[Task to carry out] Can you lay out the items below as a numbered list, leaving out any blank lines?

[Provided records]
--------------------------------
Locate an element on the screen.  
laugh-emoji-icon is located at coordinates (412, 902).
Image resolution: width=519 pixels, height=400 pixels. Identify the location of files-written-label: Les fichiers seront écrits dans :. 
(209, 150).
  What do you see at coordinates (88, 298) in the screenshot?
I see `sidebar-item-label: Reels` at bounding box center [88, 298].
--------------------------------
[Response to the task]
1. Locate an element on the screen.  
2. laugh-emoji-icon is located at coordinates (412, 902).
3. Image resolution: width=519 pixels, height=400 pixels. Identify the location of files-written-label: Les fichiers seront écrits dans :. 
4. (209, 150).
5.   What do you see at coordinates (88, 298) in the screenshot?
6. I see `sidebar-item-label: Reels` at bounding box center [88, 298].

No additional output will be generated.